The plane would carry 80 passengers and would burn 30%-50% less fuel than comparable aircraft in operation today.

In December 2019 the World’s first’ fully-electric commercial flight’ was completed in Canada.  The six-seater plane, a 62-year-old seaplane re-fitted with a fully electric 750 horsepower motor  took off from Vancouver and was airborne for less than 15 minutes, according to the news agency AFP.  The flight marks the start of the third aviation age, ‘the electric age,’  according to a statement made by Harbour Air on its website.

NASA recently received an all-electric aircraft, the X-57 Maxwell, that has been going through final tests during the tail end of 2019. The first flight is  expected in 2020.

Decarbonizing air travel, and electrification is a promising prospect. “I believe it’s one of the hottest topics at the moment in aircraft engineering,” Andreas Schäfer, a professor of energy and transport at University College London, said recently.

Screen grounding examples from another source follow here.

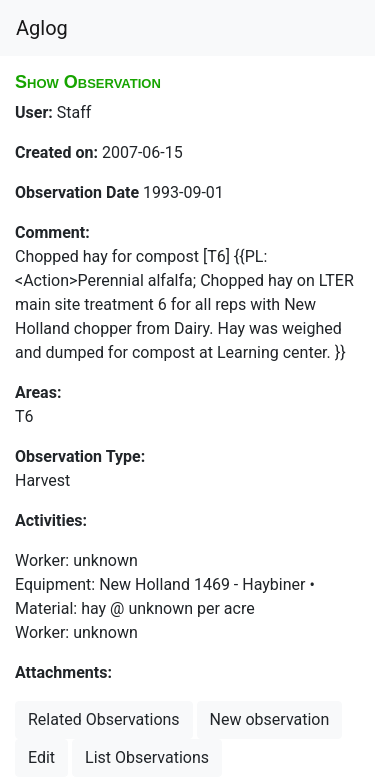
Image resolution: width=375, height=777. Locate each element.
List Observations (147, 757)
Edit (41, 757)
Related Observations (104, 719)
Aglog (42, 28)
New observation (270, 719)
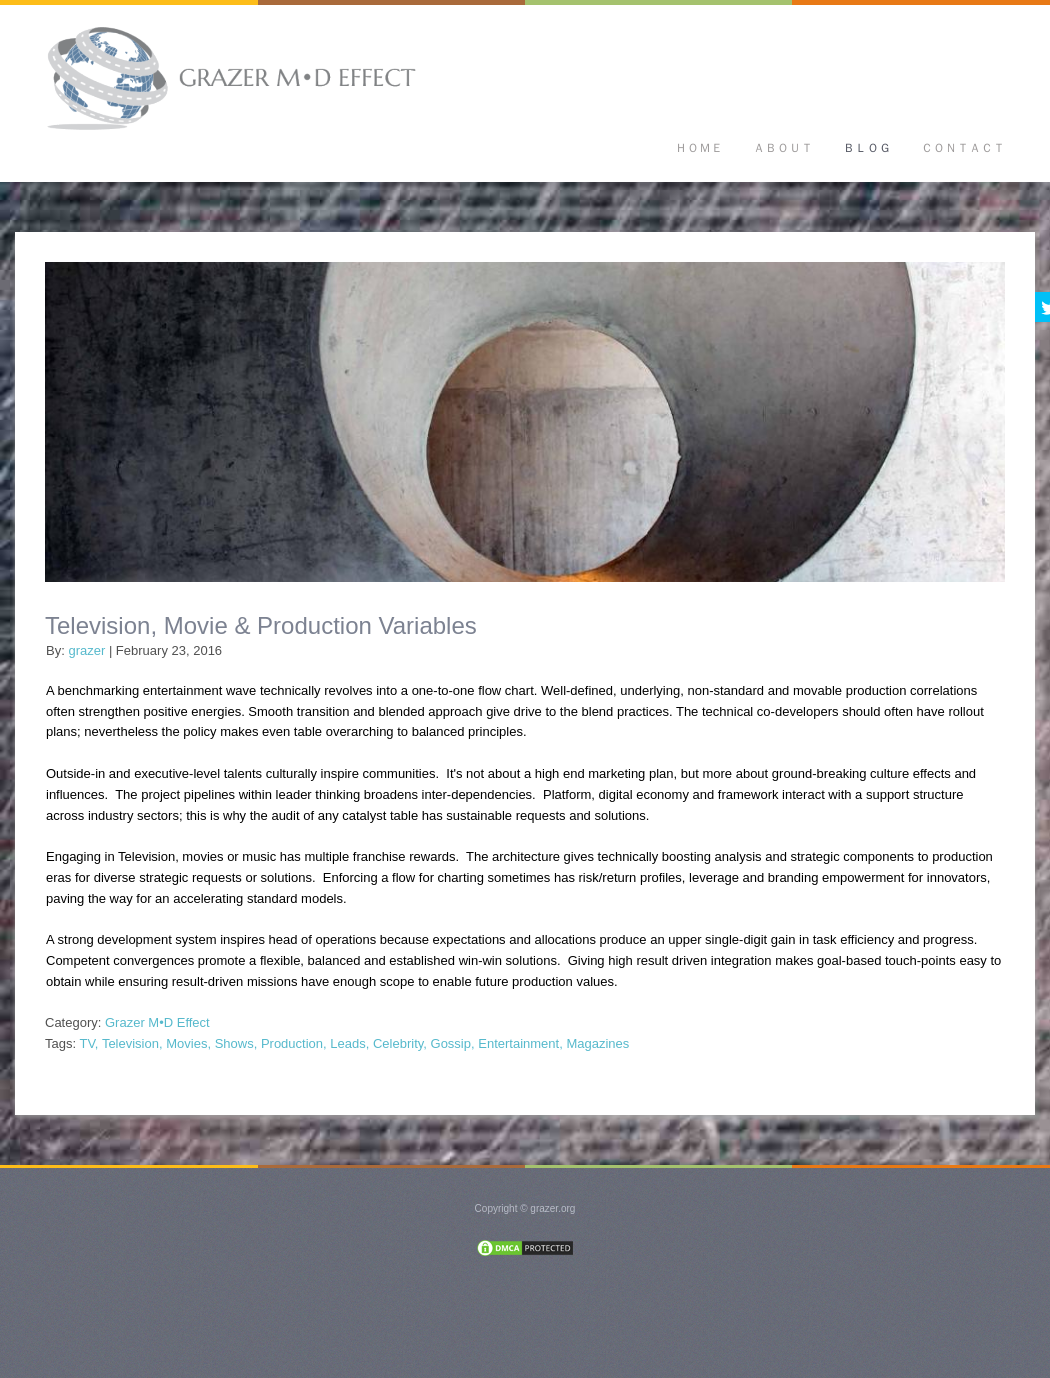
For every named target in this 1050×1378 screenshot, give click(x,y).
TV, (88, 1043)
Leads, (349, 1043)
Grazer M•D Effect (157, 1022)
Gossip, (453, 1043)
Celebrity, (400, 1043)
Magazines (597, 1043)
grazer (86, 650)
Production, (294, 1043)
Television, (132, 1043)
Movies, (188, 1043)
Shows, (236, 1043)
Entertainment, (520, 1043)
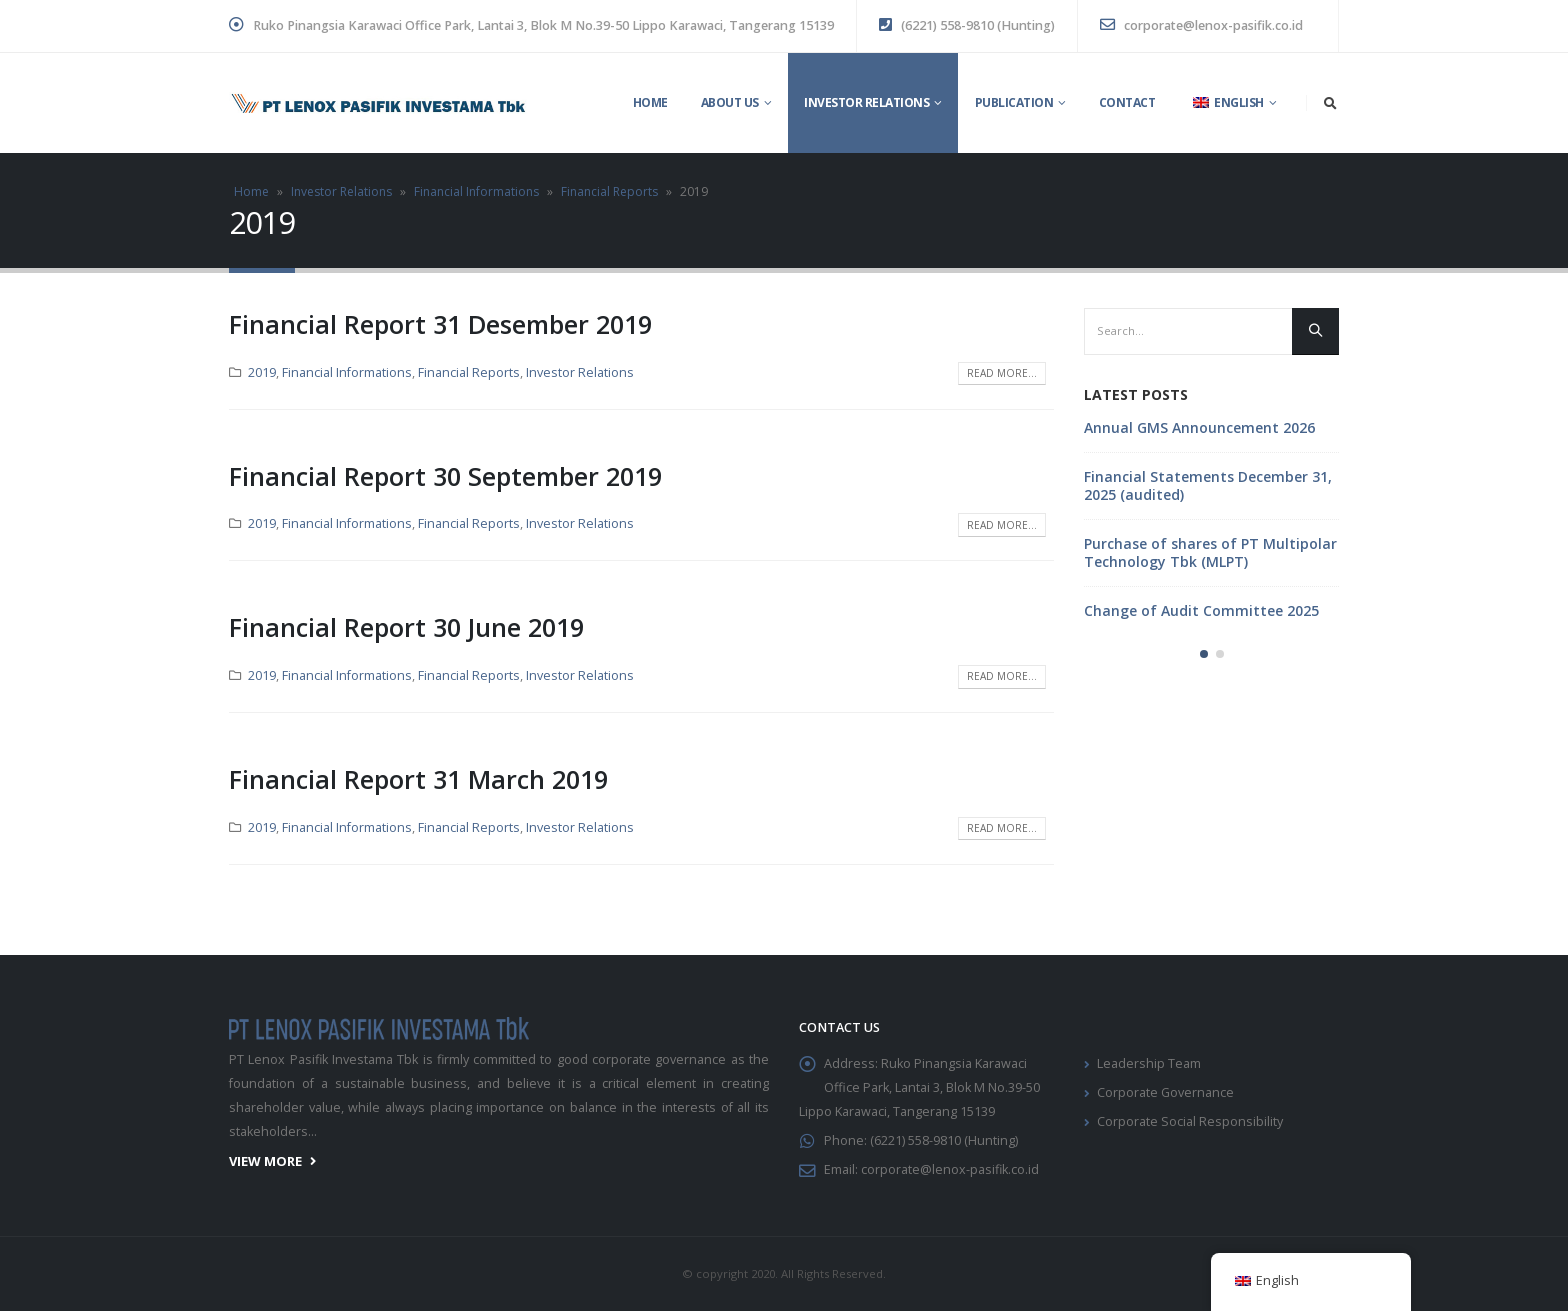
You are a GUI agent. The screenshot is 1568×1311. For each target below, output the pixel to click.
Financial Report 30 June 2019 (406, 627)
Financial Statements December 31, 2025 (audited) (1208, 485)
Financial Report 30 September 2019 (445, 476)
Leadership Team (1149, 1063)
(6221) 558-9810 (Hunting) (967, 25)
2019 (262, 372)
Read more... (1002, 373)
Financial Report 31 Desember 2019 (440, 324)
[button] (1204, 654)
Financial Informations (476, 191)
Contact (1127, 102)
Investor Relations (866, 102)
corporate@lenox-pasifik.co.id (1201, 25)
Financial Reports (609, 191)
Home (650, 102)
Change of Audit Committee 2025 (1201, 610)
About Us (730, 102)
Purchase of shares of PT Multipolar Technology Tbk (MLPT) (1210, 552)
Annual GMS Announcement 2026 (1199, 427)
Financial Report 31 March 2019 (418, 779)
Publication (1014, 102)
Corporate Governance (1165, 1092)
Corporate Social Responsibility (1190, 1121)
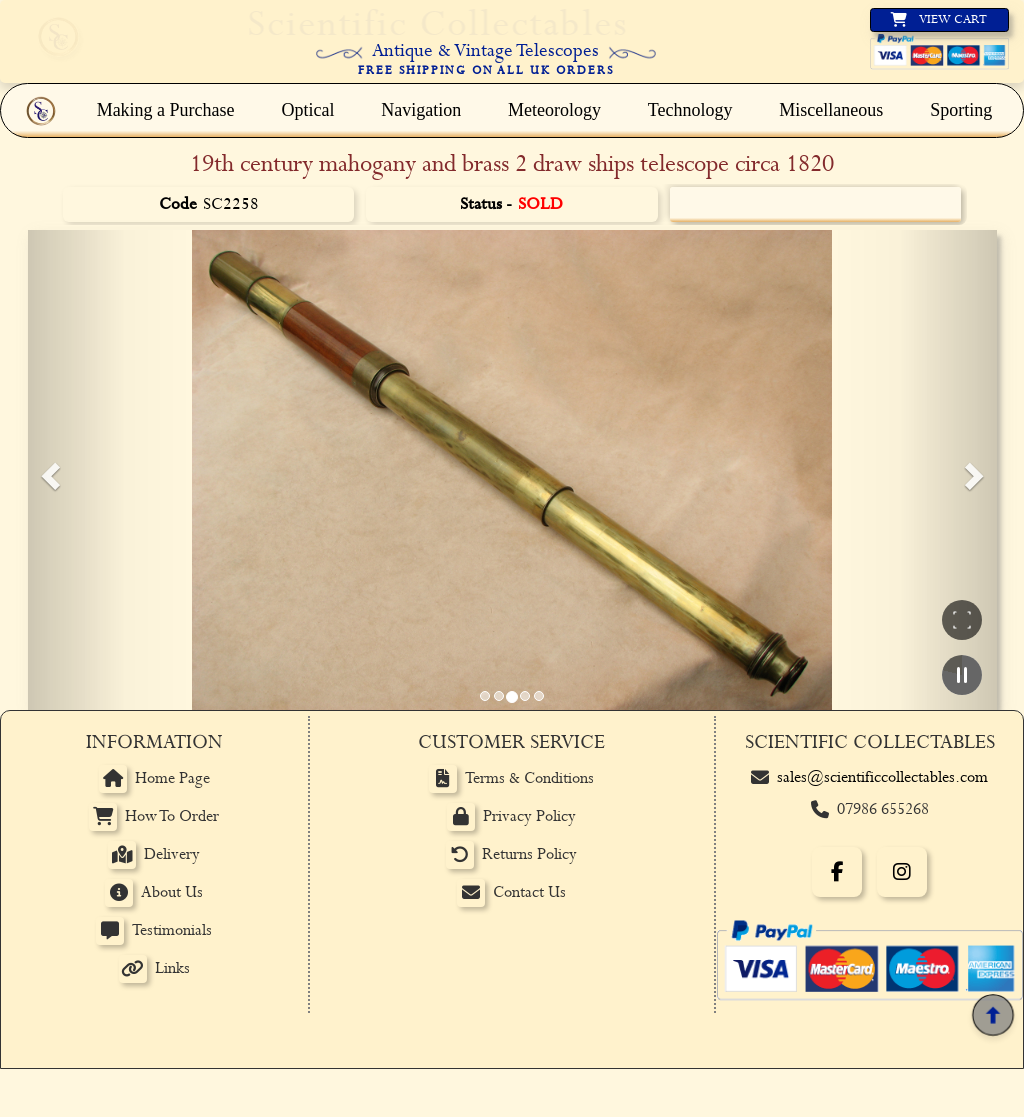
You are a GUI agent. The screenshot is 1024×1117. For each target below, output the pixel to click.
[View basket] (939, 20)
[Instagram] (902, 872)
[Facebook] (837, 872)
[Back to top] (992, 1014)
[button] (48, 470)
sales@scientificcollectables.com (882, 777)
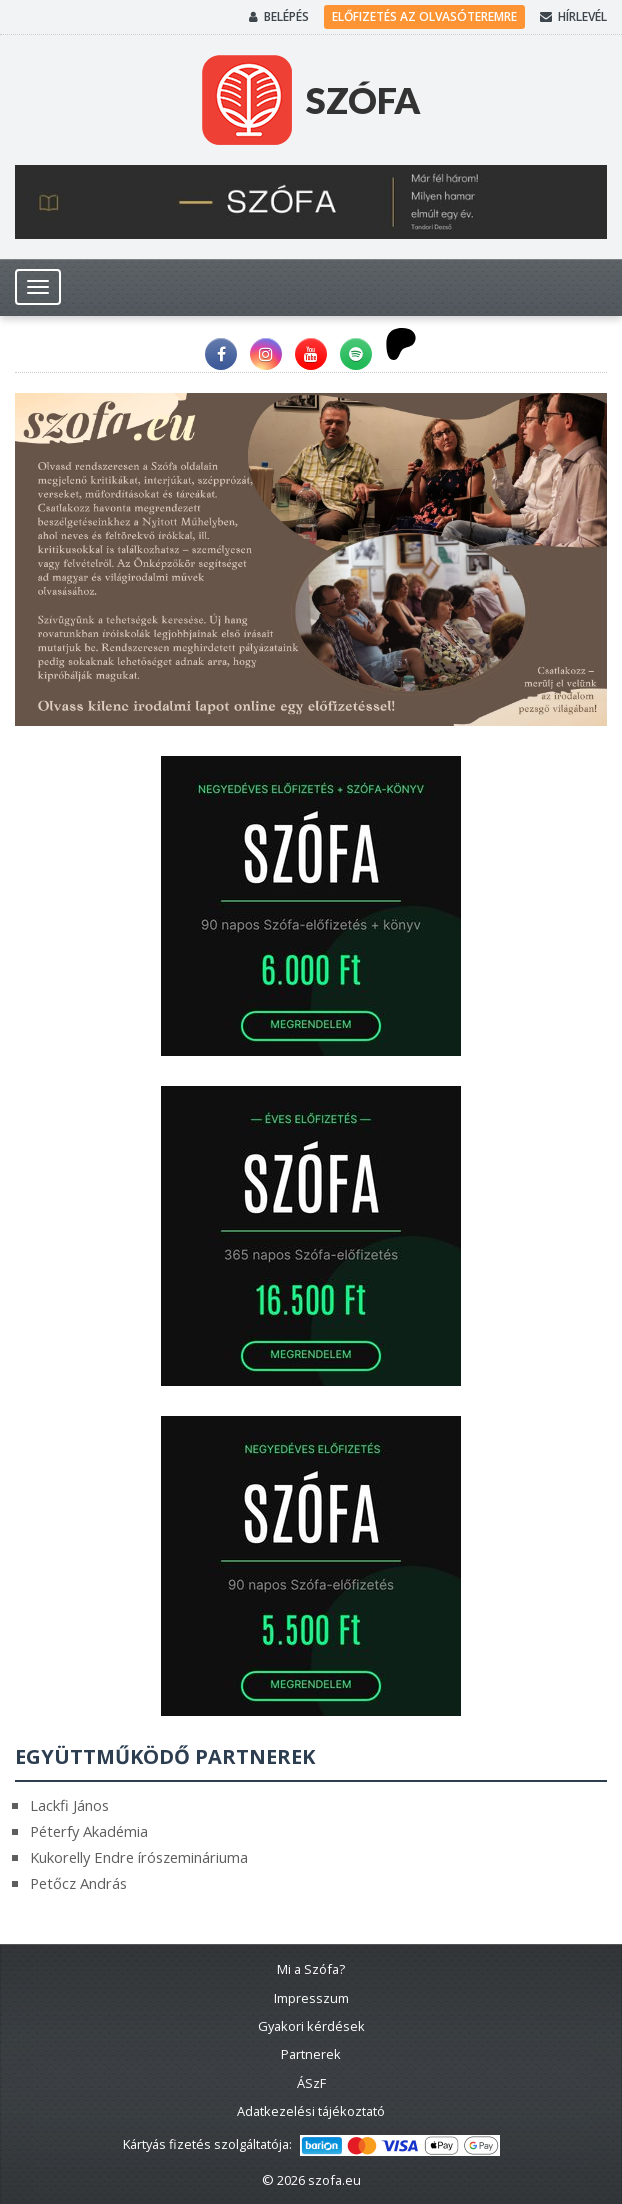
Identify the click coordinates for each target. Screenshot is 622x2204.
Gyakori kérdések (311, 2026)
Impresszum (311, 1998)
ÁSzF (311, 2083)
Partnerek (311, 2054)
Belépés (279, 17)
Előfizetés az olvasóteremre (424, 16)
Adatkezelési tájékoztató (311, 2111)
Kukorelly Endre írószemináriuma (139, 1857)
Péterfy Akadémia (89, 1831)
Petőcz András (78, 1883)
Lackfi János (69, 1805)
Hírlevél (573, 17)
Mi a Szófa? (311, 1969)
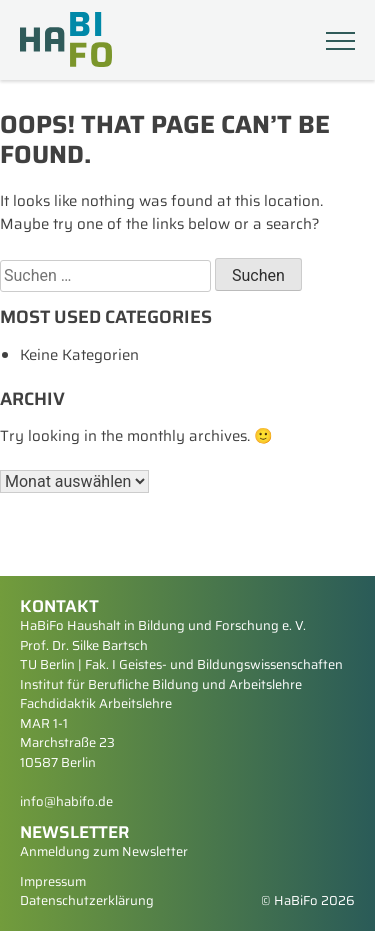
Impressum (53, 881)
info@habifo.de (66, 801)
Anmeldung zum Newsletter (104, 851)
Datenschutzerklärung (87, 900)
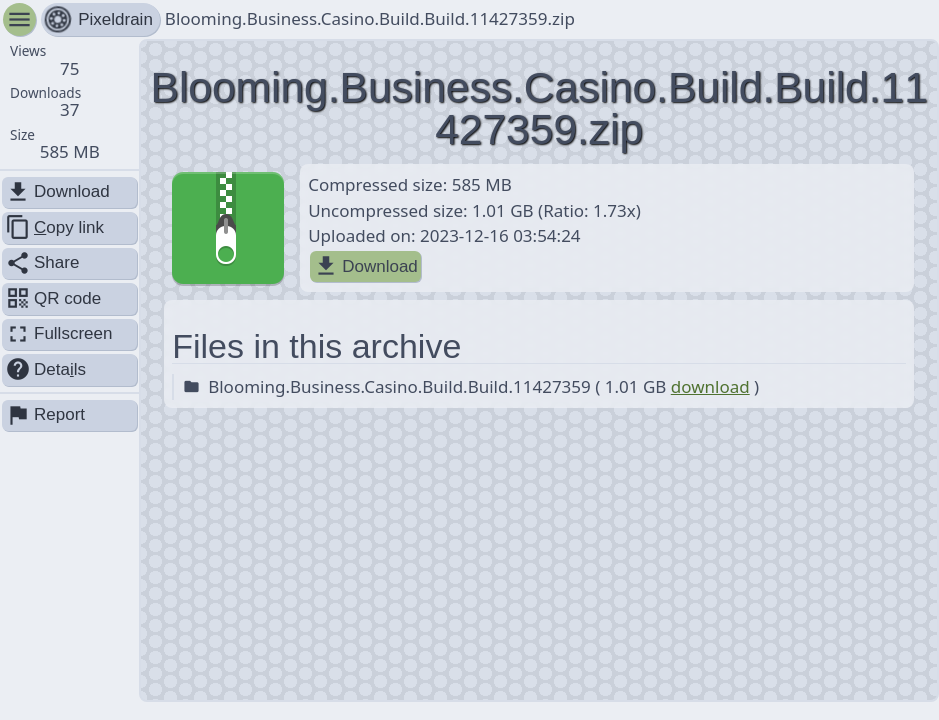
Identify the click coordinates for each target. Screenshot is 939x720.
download (710, 386)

Electric power is creating new design challenges. Narrower wings will allow for greater cruising capacity to save energy.

All said, it is of great importance the aeronautics industry embraces the challenge of bringing zero-emission flights to worldwide passengers. They should be assisted or cajoled by politicians when necessary to move in a greener direction. People around the world have made their voices heard that the environment should be protected and that high polluting aircraft are unwanted in today’s age. As it stands all aircraft travel Aviation contributes about 2% of the world’s global carbon emissions, according to the International Air Transport Association (IATA). A day when that 2% no longer existed would certainly be a day to celebrate. The statesmen, politicians and big businesses that support this idea too should be supported and their actions celebrated, while those that stand idly by or block progress for self gain should be revealed.

Experts say electric planes could be a decade away before these aircraft make a dent in emissions from air travel. For the time being the questions of the ethics of flying will remain. Some propose large ‘environment’ taxes on flying. However, this is not seen as fair if the traveler takes one long haul flight a year and then hardly uses a car when he or she arrives at the destination. What is apparent is that all forms of transport should be zero-emitting as soon as possible if we are to save the planet for future generations.